Author of the week: Kate Christensen

Kate Christensen is adept at composing characters of the opposite sex. In her sixth novel, The Astral, a poet has just been given the boot by his wife.

Men have a champion in Kate Christensen, said the Newark, N.J., Star-Ledger. It’s common for writers to complain about the difficulties of composing authentic characters of the opposite sex, but Christensen has done it enthusiastically in such novels as The Great Man and The Epicure’s Lament. “I have an inner guy, though I am straight and to all appearances female,” says the author, 48. The narrator of her sixth novel, The Astral, is also a man: Harry is a 57-year-old failed poet who’s just been given the boot by his wife. “Harry is an alter ego to me,” she says. “Women are much more subterranean. They mask their manipulations and blows with smiles. I like the way men have that surface competitiveness.”

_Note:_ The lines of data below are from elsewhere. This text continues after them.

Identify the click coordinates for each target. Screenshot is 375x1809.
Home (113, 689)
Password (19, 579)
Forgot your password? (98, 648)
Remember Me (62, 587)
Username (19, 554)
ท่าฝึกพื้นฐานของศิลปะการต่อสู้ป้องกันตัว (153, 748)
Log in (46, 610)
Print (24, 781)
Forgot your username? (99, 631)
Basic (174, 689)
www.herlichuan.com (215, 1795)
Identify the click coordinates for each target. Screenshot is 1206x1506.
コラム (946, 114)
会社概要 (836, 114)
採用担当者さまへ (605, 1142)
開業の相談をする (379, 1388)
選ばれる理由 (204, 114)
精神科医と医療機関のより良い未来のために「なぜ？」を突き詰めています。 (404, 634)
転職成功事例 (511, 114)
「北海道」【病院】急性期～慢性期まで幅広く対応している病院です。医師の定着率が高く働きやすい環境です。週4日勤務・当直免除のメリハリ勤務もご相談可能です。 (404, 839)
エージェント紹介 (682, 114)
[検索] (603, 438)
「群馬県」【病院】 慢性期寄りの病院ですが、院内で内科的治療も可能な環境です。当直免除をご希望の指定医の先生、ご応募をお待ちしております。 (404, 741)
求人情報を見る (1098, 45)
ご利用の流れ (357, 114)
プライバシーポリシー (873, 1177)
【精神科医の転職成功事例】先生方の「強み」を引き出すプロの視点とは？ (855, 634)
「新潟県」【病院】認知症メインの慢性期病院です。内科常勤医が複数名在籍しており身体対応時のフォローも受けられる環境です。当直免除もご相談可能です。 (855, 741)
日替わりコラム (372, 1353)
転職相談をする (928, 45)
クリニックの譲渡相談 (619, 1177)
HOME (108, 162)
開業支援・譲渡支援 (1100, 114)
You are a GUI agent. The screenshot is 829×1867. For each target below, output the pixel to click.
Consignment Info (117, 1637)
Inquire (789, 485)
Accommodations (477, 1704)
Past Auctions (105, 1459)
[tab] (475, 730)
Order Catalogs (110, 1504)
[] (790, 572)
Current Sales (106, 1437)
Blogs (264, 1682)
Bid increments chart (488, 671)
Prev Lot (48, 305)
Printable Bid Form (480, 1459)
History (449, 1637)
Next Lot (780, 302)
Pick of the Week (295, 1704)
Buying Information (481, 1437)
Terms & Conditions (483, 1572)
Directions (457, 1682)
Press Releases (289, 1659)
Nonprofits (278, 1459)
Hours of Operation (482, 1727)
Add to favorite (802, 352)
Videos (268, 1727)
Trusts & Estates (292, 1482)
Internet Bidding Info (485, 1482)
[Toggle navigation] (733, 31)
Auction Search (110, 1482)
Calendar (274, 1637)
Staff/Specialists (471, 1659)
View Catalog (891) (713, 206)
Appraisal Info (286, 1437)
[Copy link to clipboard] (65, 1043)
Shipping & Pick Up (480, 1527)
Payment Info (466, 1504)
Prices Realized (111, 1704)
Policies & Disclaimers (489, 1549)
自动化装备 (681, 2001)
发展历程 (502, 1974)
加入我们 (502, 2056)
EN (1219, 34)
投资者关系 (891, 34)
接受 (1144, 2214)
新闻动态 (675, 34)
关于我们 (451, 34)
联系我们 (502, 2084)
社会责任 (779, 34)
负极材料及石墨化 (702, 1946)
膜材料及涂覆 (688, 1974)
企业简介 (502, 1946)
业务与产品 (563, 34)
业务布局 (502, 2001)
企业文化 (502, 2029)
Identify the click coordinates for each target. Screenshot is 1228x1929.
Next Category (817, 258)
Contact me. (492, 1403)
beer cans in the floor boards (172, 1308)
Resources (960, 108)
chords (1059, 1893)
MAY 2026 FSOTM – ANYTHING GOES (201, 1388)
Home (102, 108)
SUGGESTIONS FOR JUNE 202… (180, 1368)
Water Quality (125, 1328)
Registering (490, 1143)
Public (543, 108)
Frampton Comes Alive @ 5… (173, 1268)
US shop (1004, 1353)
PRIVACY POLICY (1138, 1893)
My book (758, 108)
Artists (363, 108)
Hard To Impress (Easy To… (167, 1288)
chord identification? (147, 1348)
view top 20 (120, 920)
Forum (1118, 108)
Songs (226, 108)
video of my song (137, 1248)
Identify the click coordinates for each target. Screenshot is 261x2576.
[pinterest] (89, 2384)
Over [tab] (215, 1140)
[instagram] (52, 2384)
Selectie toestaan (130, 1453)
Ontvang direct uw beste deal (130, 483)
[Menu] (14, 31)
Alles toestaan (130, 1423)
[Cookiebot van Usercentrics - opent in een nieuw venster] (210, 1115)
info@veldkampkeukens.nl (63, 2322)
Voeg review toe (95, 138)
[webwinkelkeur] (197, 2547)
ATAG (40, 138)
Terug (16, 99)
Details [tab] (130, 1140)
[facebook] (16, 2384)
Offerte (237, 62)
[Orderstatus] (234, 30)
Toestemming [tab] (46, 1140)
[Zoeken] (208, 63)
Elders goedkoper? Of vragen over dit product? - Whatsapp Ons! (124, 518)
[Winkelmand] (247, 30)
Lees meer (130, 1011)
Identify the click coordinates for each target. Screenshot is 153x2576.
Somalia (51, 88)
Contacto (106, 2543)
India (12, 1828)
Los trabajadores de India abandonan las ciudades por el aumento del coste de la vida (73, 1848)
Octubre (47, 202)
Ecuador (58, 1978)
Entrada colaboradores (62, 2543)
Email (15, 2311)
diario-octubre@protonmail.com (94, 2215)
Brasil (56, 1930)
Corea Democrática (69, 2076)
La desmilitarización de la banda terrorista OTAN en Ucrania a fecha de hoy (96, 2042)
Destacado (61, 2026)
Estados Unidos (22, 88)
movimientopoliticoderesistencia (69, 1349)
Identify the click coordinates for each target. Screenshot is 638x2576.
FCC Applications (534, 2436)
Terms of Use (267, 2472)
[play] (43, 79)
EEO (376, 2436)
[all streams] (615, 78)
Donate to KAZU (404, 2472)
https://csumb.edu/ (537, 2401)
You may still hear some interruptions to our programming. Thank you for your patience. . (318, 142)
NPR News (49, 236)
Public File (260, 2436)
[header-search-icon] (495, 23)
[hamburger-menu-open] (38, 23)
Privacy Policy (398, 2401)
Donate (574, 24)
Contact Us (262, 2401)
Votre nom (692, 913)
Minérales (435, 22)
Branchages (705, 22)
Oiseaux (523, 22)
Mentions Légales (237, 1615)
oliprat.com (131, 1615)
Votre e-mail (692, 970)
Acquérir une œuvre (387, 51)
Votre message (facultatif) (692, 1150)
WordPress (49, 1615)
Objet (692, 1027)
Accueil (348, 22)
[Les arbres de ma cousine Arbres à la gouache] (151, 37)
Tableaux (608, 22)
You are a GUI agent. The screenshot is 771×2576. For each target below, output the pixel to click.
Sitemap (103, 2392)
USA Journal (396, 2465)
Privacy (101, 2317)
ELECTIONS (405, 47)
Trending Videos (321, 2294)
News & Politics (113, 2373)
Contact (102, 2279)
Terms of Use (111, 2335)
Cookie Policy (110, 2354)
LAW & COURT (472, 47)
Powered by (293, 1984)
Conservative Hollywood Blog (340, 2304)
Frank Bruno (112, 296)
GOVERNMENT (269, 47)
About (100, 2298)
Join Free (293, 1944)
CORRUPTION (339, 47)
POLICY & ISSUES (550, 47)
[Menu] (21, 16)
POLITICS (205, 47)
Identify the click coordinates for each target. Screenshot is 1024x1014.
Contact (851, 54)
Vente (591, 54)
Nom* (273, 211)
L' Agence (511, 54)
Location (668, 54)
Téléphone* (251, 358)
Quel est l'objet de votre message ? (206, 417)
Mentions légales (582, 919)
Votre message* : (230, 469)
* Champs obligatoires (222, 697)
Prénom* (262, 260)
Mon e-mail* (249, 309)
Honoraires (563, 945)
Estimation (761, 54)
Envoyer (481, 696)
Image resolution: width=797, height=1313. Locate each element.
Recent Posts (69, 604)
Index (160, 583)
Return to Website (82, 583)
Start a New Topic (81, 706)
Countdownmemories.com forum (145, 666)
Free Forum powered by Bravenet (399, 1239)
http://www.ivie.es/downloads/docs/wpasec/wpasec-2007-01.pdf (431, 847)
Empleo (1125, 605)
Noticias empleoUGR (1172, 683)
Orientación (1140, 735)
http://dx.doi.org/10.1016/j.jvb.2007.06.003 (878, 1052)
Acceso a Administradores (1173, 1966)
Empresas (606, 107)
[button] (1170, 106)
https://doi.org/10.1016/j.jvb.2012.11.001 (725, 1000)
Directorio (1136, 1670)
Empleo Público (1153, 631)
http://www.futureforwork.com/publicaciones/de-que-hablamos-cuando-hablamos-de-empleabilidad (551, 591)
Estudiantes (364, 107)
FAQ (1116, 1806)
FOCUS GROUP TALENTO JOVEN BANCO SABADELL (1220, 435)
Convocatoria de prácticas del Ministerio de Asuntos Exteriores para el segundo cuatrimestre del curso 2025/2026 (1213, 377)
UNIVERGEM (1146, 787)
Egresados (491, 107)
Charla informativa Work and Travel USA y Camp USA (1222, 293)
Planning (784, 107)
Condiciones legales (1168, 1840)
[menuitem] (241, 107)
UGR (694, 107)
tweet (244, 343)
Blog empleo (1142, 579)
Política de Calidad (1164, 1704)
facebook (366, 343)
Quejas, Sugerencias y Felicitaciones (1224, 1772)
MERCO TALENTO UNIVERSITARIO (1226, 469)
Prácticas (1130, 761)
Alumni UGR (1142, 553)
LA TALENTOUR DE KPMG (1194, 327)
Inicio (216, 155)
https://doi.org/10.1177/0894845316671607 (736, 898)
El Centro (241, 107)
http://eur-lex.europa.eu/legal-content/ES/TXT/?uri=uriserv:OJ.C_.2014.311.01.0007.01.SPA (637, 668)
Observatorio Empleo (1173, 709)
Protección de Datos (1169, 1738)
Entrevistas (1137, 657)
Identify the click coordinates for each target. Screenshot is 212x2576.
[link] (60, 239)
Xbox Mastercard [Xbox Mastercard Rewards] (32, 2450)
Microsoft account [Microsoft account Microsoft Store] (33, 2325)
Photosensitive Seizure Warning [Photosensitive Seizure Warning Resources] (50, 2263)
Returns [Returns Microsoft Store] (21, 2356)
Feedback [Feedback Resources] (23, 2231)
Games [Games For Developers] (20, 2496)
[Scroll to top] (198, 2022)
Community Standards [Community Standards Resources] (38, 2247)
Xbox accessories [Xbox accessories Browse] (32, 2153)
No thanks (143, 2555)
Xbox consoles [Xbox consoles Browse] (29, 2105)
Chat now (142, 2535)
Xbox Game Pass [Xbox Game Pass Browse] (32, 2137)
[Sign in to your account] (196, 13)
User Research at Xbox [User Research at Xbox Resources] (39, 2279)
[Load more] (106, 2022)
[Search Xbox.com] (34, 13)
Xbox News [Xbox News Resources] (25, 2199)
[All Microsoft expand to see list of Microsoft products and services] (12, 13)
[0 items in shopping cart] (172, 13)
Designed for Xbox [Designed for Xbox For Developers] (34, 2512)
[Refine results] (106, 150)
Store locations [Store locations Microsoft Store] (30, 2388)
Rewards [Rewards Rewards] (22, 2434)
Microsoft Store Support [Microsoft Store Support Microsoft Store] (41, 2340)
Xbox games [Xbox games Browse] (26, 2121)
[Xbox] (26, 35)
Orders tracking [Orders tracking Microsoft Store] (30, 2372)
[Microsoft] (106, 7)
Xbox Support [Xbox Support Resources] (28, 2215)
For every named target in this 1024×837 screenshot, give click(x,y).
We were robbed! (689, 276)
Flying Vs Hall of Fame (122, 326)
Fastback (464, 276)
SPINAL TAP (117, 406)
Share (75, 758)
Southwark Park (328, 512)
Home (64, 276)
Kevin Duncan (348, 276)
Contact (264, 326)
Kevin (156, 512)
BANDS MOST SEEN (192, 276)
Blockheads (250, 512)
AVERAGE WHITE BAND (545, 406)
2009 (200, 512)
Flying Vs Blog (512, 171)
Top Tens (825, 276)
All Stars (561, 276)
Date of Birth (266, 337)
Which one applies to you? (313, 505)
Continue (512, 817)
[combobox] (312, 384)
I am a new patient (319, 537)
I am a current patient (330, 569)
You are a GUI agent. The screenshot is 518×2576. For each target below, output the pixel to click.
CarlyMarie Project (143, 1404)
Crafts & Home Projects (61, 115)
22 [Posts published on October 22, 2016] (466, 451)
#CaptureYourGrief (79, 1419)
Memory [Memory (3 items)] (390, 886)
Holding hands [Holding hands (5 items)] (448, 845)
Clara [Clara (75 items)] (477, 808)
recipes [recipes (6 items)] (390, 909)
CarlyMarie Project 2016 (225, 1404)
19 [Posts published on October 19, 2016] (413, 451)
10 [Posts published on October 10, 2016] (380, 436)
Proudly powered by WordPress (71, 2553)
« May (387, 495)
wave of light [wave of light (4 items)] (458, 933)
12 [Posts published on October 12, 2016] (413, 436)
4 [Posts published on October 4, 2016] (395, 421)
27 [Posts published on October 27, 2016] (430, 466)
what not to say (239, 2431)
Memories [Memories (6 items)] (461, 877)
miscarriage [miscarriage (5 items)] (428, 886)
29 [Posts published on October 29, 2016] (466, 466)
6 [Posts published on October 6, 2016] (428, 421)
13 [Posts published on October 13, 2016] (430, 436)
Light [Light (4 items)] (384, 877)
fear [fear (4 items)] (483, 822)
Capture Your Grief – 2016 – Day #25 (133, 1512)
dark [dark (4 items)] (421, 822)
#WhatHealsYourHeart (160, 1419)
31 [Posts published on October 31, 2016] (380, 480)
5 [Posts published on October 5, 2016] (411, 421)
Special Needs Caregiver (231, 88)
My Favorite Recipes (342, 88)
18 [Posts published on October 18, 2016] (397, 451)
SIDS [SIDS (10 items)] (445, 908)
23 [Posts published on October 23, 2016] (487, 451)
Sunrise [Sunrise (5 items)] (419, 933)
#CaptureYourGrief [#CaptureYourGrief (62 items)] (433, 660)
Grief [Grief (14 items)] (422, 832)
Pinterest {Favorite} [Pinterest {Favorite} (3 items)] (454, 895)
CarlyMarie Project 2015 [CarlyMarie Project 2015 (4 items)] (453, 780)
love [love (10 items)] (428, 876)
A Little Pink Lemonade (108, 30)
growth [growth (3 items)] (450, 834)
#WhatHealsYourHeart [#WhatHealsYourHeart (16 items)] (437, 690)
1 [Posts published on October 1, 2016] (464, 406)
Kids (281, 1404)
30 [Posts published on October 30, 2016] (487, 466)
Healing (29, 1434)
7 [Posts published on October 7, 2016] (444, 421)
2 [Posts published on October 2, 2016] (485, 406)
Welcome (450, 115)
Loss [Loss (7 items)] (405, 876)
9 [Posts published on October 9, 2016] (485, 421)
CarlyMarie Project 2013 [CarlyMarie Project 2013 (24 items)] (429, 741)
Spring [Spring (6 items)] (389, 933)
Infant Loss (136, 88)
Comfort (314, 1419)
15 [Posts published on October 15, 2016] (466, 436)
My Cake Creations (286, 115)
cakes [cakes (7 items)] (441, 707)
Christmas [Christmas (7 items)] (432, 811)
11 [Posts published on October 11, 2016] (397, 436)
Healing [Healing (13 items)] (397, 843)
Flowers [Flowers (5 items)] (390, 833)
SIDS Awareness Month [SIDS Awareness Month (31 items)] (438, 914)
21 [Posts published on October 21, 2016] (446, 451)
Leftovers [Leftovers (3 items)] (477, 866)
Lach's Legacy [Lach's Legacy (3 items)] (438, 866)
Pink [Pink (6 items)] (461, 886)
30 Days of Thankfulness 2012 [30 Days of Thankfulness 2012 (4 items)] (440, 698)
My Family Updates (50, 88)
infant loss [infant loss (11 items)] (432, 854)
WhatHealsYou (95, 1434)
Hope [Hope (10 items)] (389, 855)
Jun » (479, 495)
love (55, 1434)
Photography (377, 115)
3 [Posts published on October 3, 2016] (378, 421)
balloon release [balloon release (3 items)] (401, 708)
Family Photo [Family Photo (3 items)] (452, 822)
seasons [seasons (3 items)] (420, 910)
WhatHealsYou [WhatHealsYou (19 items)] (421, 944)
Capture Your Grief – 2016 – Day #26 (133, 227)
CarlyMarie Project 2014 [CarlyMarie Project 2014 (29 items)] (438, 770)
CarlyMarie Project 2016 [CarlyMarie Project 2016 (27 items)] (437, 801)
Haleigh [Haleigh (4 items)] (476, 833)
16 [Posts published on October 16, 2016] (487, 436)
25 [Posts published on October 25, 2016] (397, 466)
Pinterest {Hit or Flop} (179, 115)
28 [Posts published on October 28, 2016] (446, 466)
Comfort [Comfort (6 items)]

Christensen admits that the women she created this time around also aren’t her kind, said Edan Lepucki in TheMillions.com. “One of the themes I’m exploring is the ways in which certain women try to control other people—their husbands first and foremost,” she says. “I’ve had my share of encounters with controlling women. There’s a mechanism at work in them that is deeply foreign to me and which I sought to expose.” Creating Harry’s voice also allowed Christensen to accept the failure of her own marriage, which was ending as she wrote the book, and to confront the realities of getting older. “Harry can’t lie to himself anymore,” she says. “When you are 22, you say and think what you are going to do. What you are at 57 is what you are.”